01 - Preheat oven to 400°F.
02 - Toss sweet potato, red bell pepper, zucchini, and red onion with 1 tablespoon olive oil and a pinch of salt. Spread on a baking sheet. Roast for 20 to 25 minutes, turning once halfway through, until tender and golden brown.
03 - Place kale in a large salad bowl. Drizzle with 1 tablespoon olive oil and 1/2 teaspoon salt. Massage with your hands for 2 to 3 minutes until leaves are softened and bright green.
04 - In a small bowl, whisk together tahini, lemon juice, maple syrup, minced garlic, salt, and pepper. Add water gradually until the dressing is smooth and pourable.
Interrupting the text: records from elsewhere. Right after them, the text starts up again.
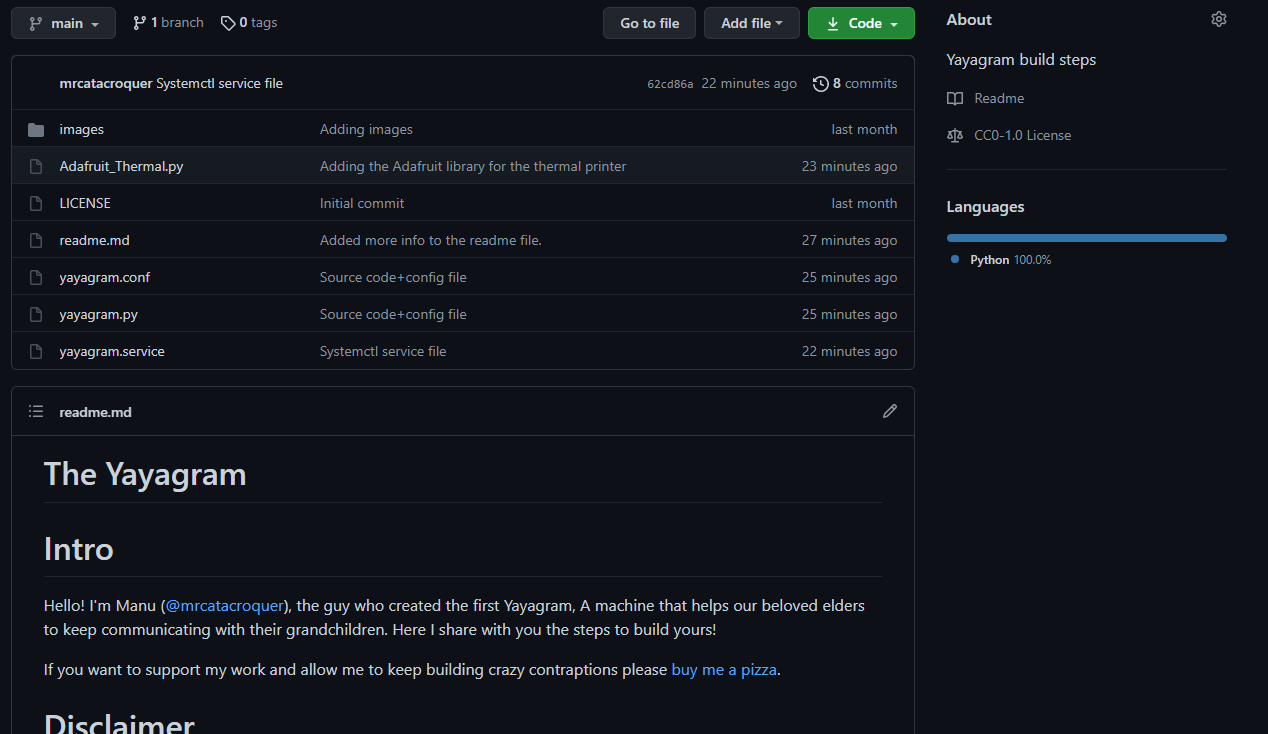Open the Adafruit_Thermal.py file

click(x=121, y=165)
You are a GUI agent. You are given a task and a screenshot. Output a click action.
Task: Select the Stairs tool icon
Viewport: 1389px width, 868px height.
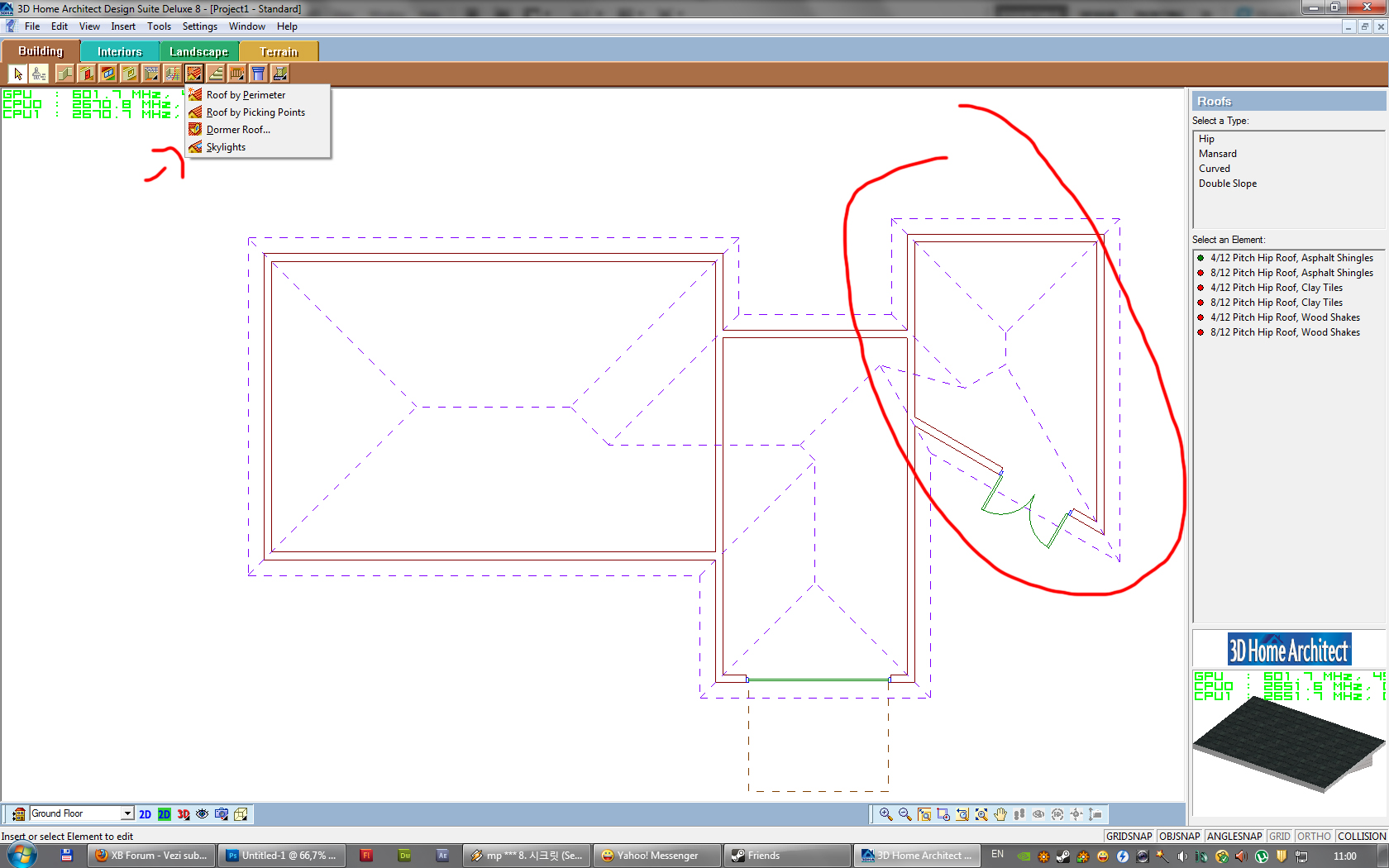point(216,74)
05 - Add roasted vegetables, cherry tomatoes, almonds, pumpkin seeds, and sunflower seeds to the massaged kale.
06 - Drizzle with tahini dressing and toss gently to combine. Serve immediately.

# Expert Advice:

01 -
  • It's colorful enough to feel celebratory but simple enough for a weeknight without any fuss.
  • One bowl holds everything you need—proteins, healthy fats, and vegetables that actually taste like themselves.
  • The massaged kale stays tender even if you make it ahead, so meal prep becomes your friend instead of a chore.
02 -
  • Don't skip the kale massage—that's the entire foundation of whether this tastes fresh or feels like eating a salad out of obligation.
  • Add your dressing right before eating unless you're meal prepping, because wet kale loses its pleasant texture after a few hours.
  • Roast your vegetables cut into similar sizes so they finish cooking at the same time instead of some pieces turning brown while others stay raw.
03 -
  • Make your tahini dressing ahead and store it in a jar in the refrigerator—it lasts almost a week and tastes even better once the flavors have time to meld.
  • If your tahini dressing seizes up or gets too thick, don't panic, just whisk in water one tablespoon at a time until it becomes smooth and pourable again.